From the line that contains "Image resolution: width=1003" down to the last line of the entries, repeat every line exactly. Do not carry over the pictures.

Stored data

####################

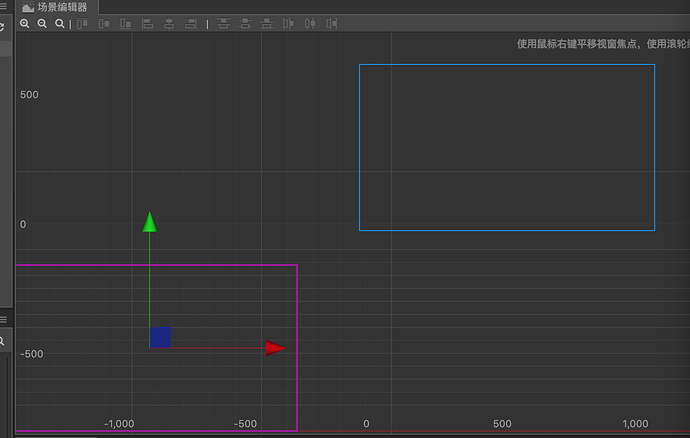Screen dimensions: 690x438
Task: Click the zoom out magnifier icon
Action: pyautogui.click(x=42, y=24)
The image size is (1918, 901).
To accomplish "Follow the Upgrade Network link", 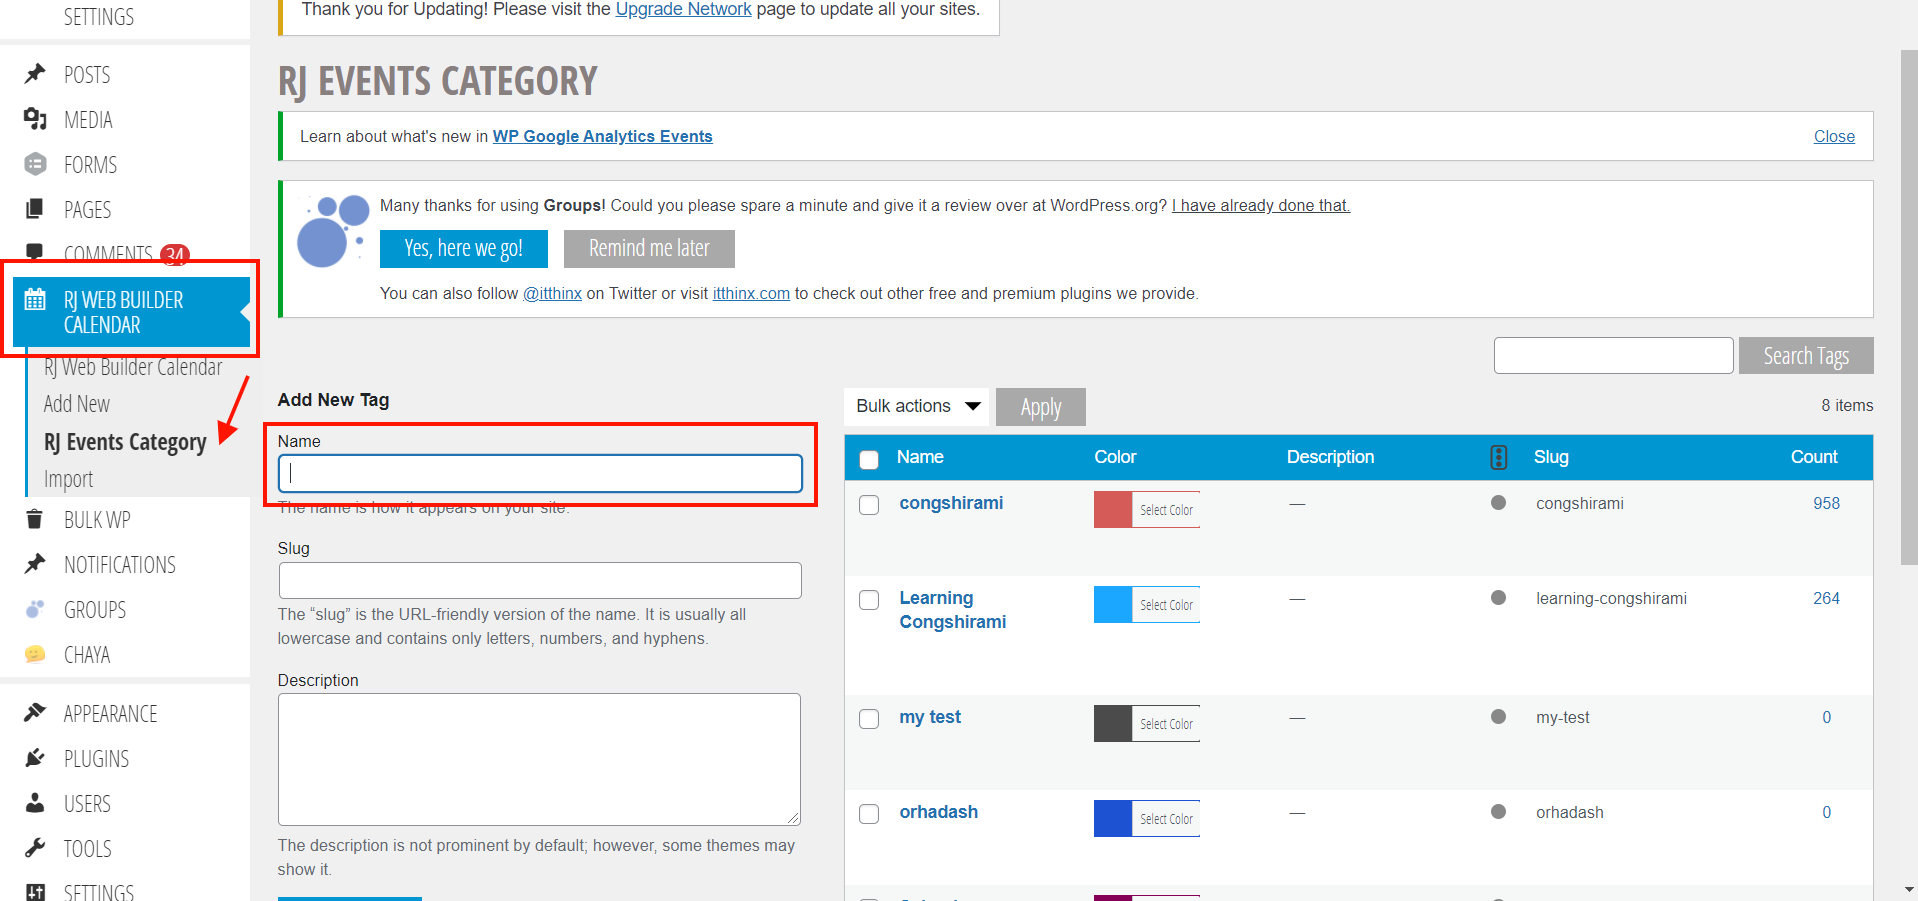I will click(x=683, y=10).
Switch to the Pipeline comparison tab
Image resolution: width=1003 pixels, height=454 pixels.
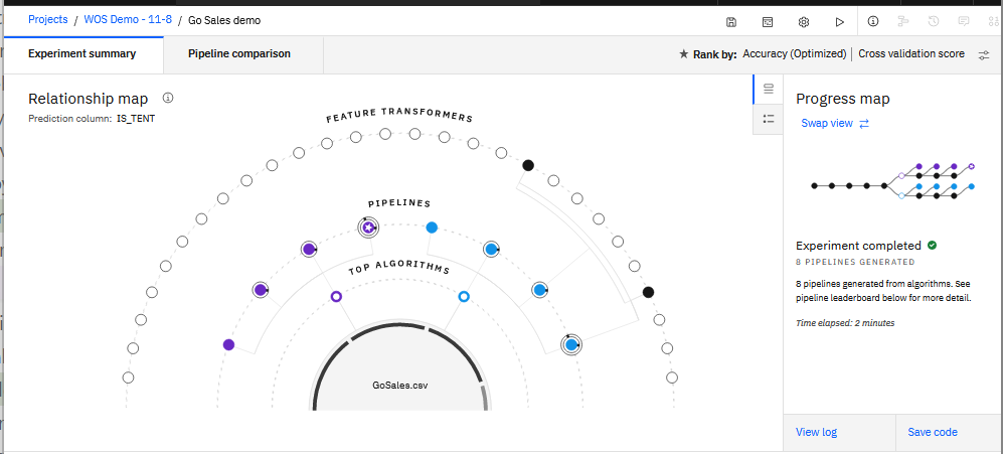[239, 54]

####################

Final answer =>
Image resolution: width=1003 pixels, height=454 pixels.
[239, 54]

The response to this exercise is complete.